● **EXERCISE DESCRIPTION**
In the records below, one line contains "Given: Tap the AUG month header". Print that line and every line after it exactly, down to the final one.

● **DATA FOR THE TASK**
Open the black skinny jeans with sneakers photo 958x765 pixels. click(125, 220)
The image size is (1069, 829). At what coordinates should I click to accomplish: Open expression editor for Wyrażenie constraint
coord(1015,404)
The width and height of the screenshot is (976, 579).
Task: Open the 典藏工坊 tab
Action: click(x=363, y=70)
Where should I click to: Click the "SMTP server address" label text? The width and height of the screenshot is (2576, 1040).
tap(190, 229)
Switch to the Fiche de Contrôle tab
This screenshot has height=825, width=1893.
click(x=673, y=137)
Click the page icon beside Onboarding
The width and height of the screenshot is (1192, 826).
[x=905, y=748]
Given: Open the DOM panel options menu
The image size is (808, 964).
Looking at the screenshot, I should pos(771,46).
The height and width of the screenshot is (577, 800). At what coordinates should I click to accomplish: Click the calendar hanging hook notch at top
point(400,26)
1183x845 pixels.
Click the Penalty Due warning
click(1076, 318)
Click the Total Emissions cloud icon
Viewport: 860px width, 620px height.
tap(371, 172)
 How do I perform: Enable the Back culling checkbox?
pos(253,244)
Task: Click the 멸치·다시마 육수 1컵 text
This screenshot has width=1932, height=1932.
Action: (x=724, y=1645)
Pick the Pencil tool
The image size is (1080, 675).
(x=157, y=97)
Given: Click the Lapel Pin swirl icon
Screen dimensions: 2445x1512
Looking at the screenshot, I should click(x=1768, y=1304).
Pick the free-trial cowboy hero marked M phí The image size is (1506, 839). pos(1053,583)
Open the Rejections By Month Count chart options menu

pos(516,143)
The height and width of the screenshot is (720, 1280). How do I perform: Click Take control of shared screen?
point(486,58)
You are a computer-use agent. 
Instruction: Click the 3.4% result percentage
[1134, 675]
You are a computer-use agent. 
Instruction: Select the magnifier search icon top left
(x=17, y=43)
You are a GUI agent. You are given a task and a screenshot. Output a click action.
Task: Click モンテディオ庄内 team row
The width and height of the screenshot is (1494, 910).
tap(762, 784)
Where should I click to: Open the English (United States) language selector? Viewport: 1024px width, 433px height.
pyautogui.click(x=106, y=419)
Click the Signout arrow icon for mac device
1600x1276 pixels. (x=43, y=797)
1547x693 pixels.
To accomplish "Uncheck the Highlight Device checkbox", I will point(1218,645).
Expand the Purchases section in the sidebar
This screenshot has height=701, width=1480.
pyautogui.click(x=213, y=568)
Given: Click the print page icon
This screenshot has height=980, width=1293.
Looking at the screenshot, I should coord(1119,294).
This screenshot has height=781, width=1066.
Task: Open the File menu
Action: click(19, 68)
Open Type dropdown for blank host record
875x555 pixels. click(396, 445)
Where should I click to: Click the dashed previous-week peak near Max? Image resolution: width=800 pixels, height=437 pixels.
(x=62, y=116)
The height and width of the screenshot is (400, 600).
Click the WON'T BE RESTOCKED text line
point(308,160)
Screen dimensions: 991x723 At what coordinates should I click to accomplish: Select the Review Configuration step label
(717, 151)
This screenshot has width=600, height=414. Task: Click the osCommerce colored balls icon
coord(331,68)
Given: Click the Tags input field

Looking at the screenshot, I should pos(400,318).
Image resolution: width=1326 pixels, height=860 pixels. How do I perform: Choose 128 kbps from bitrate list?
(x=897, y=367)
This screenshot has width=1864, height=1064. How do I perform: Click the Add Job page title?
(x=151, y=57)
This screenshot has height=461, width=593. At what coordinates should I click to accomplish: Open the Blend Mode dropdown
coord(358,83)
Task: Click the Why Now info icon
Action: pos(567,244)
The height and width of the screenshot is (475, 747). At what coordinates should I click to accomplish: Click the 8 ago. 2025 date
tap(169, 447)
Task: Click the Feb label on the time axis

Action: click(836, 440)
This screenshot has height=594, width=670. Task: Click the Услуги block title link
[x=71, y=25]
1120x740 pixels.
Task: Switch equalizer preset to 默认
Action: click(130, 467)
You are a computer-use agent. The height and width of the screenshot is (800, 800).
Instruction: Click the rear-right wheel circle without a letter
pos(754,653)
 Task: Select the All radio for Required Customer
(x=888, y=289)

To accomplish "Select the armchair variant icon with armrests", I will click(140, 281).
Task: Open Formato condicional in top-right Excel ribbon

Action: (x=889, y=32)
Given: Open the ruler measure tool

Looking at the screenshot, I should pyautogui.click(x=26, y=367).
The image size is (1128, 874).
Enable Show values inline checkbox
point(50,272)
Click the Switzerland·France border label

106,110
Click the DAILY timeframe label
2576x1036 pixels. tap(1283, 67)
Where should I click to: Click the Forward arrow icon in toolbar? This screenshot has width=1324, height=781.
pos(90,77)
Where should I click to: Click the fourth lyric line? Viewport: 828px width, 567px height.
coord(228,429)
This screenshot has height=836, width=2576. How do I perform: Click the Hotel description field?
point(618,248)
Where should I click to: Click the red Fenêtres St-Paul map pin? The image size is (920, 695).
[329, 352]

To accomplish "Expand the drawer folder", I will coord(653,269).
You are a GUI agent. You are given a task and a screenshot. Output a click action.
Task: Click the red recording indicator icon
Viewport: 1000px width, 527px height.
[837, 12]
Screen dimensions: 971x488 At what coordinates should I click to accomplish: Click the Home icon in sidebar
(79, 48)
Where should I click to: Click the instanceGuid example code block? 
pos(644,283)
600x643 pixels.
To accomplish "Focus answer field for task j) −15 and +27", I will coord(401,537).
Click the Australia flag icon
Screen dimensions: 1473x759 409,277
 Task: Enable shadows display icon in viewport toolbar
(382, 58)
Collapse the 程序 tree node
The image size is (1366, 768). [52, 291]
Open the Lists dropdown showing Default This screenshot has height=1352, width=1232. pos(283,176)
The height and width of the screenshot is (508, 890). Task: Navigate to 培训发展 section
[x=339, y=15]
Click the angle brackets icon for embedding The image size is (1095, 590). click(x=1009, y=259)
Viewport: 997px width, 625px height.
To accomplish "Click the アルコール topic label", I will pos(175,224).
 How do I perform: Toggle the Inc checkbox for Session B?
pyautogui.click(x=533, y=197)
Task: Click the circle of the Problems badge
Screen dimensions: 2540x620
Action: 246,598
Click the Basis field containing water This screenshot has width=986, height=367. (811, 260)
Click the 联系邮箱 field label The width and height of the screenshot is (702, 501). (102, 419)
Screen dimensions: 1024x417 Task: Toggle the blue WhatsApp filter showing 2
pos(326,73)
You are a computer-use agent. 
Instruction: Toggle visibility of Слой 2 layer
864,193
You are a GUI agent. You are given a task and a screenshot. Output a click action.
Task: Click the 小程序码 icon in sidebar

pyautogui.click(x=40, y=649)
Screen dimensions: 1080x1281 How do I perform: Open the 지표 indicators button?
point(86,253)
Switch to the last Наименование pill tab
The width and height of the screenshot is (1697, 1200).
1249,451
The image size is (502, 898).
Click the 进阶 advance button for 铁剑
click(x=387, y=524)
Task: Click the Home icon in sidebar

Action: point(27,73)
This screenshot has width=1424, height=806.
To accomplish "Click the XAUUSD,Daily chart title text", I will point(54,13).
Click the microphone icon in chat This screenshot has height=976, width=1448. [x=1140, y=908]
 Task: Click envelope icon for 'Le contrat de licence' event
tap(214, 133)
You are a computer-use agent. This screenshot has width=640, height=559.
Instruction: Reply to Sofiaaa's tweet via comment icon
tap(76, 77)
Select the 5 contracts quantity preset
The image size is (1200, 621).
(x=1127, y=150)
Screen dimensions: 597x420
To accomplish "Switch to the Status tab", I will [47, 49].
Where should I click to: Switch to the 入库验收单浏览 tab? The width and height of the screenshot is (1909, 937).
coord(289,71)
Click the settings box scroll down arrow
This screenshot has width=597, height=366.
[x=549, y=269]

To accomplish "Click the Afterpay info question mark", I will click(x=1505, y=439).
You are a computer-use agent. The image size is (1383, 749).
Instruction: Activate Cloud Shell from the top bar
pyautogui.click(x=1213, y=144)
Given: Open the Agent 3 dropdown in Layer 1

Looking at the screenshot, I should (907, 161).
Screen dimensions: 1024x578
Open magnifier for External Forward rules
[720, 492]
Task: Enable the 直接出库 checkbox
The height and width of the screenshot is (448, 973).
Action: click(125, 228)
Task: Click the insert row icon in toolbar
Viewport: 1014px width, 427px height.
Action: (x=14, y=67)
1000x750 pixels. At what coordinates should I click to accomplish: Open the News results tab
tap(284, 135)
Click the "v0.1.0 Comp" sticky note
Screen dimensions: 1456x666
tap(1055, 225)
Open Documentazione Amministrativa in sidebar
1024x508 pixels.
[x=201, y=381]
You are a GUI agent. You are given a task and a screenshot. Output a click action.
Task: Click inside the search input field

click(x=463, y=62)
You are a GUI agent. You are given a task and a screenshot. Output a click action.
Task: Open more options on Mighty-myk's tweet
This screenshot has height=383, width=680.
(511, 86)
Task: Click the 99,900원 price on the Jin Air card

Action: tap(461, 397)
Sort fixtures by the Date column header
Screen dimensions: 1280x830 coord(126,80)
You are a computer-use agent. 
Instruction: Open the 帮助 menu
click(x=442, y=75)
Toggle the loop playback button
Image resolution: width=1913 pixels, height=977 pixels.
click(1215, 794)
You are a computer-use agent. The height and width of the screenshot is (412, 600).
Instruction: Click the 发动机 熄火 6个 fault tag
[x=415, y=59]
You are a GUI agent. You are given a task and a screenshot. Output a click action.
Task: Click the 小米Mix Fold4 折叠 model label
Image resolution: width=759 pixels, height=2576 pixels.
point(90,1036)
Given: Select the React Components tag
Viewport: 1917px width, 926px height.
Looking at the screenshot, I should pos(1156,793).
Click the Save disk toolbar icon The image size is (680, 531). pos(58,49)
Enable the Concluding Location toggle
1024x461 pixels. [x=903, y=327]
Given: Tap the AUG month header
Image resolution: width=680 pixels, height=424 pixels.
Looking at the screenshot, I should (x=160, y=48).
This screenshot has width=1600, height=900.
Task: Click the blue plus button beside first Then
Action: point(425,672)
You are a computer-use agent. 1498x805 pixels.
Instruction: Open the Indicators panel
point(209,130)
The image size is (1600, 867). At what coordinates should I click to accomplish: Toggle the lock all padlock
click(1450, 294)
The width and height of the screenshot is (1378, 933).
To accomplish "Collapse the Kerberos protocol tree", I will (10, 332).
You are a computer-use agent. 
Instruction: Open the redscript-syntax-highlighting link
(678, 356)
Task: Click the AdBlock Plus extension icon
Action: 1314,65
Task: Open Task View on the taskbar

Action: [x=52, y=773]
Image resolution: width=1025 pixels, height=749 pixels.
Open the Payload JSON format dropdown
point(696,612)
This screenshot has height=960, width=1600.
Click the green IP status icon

● **EXERCISE SOLUTION**
Given: Tap the AUG month header
Image resolution: width=680 pixels, height=424 pixels.
Looking at the screenshot, I should (x=160, y=48).
This screenshot has width=1600, height=900.
Task: Click the blue plus button beside first Then
Action: point(425,672)
You are a computer-use agent. 1498x805 pixels.
Instruction: Open the Indicators panel
point(209,130)
The image size is (1600, 867). At what coordinates should I click to accomplish: Toggle the lock all padlock
click(1450, 294)
The width and height of the screenshot is (1378, 933).
To accomplish "Collapse the Kerberos protocol tree", I will (10, 332).
You are a computer-use agent. 
Instruction: Open the redscript-syntax-highlighting link
(678, 356)
Task: Click the AdBlock Plus extension icon
Action: 1314,65
Task: Open Task View on the taskbar

Action: [x=52, y=773]
Image resolution: width=1025 pixels, height=749 pixels.
Open the Payload JSON format dropdown
point(696,612)
This screenshot has height=960, width=1600.
Click the green IP status icon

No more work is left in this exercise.